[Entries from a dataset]
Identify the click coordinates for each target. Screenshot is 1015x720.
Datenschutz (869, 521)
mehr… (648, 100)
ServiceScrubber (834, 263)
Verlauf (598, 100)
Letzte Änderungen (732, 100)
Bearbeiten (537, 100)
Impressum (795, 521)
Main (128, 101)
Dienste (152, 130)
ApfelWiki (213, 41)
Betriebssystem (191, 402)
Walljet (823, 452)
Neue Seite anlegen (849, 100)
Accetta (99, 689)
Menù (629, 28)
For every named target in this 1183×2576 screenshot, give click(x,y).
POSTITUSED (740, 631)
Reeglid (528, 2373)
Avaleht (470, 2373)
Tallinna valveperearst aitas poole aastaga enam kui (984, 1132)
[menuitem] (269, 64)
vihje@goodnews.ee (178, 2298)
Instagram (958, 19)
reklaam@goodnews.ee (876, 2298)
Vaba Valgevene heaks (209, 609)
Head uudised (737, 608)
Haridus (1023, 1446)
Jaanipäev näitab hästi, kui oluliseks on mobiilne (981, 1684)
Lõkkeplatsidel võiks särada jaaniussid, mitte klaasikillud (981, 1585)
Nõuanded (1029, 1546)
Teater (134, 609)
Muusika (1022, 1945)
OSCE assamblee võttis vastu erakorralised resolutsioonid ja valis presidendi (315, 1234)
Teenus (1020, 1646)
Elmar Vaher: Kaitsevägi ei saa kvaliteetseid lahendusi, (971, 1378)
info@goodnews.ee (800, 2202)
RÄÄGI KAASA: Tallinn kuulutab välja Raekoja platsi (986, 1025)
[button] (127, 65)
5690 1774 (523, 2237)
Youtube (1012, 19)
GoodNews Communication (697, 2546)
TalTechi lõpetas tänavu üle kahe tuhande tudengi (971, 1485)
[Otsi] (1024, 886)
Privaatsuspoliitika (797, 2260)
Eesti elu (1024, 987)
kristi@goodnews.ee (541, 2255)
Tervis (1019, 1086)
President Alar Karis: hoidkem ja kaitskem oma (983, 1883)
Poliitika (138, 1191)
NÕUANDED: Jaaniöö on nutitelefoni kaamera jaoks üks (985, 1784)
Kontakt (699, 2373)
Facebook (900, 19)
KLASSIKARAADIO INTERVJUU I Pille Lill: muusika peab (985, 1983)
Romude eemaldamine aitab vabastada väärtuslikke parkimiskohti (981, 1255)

_WHAT NEEDS TO BE DONE_: Convert every line of the material above into a JSON array of strings, one string per line, with blank lines omitted.

_OUTPUT BELOW_:
[
  "Identify the click coordinates for each target. Screenshot is 1015x720.",
  "Datenschutz (869, 521)",
  "mehr… (648, 100)",
  "ServiceScrubber (834, 263)",
  "Verlauf (598, 100)",
  "Letzte Änderungen (732, 100)",
  "Bearbeiten (537, 100)",
  "Impressum (795, 521)",
  "Main (128, 101)",
  "Dienste (152, 130)",
  "ApfelWiki (213, 41)",
  "Betriebssystem (191, 402)",
  "Walljet (823, 452)",
  "Neue Seite anlegen (849, 100)",
  "Accetta (99, 689)",
  "Menù (629, 28)",
  "For every named target in this 1183×2576 screenshot, give click(x,y).",
  "POSTITUSED (740, 631)",
  "Reeglid (528, 2373)",
  "Avaleht (470, 2373)",
  "Tallinna valveperearst aitas poole aastaga enam kui (984, 1132)",
  "[menuitem] (269, 64)",
  "vihje@goodnews.ee (178, 2298)",
  "Instagram (958, 19)",
  "reklaam@goodnews.ee (876, 2298)",
  "Vaba Valgevene heaks (209, 609)",
  "Head uudised (737, 608)",
  "Haridus (1023, 1446)",
  "Jaanipäev näitab hästi, kui oluliseks on mobiilne (981, 1684)",
  "Lõkkeplatsidel võiks särada jaaniussid, mitte klaasikillud (981, 1585)",
  "Nõuanded (1029, 1546)",
  "Teater (134, 609)",
  "Muusika (1022, 1945)",
  "OSCE assamblee võttis vastu erakorralised resolutsioonid ja valis presidendi (315, 1234)",
  "Teenus (1020, 1646)",
  "Elmar Vaher: Kaitsevägi ei saa kvaliteetseid lahendusi, (971, 1378)",
  "info@goodnews.ee (800, 2202)",
  "RÄÄGI KAASA: Tallinn kuulutab välja Raekoja platsi (986, 1025)",
  "[button] (127, 65)",
  "5690 1774 (523, 2237)",
  "Youtube (1012, 19)",
  "GoodNews Communication (697, 2546)",
  "TalTechi lõpetas tänavu üle kahe tuhande tudengi (971, 1485)",
  "[Otsi] (1024, 886)",
  "Privaatsuspoliitika (797, 2260)",
  "Eesti elu (1024, 987)",
  "kristi@goodnews.ee (541, 2255)",
  "Tervis (1019, 1086)",
  "President Alar Karis: hoidkem ja kaitskem oma (983, 1883)",
  "Poliitika (138, 1191)",
  "NÕUANDED: Jaaniöö on nutitelefoni kaamera jaoks üks (985, 1784)",
  "Kontakt (699, 2373)",
  "Facebook (900, 19)",
  "KLASSIKARAADIO INTERVJUU I Pille Lill: muusika peab (985, 1983)",
  "Romude eemaldamine aitab vabastada väärtuslikke parkimiskohti (981, 1255)"
]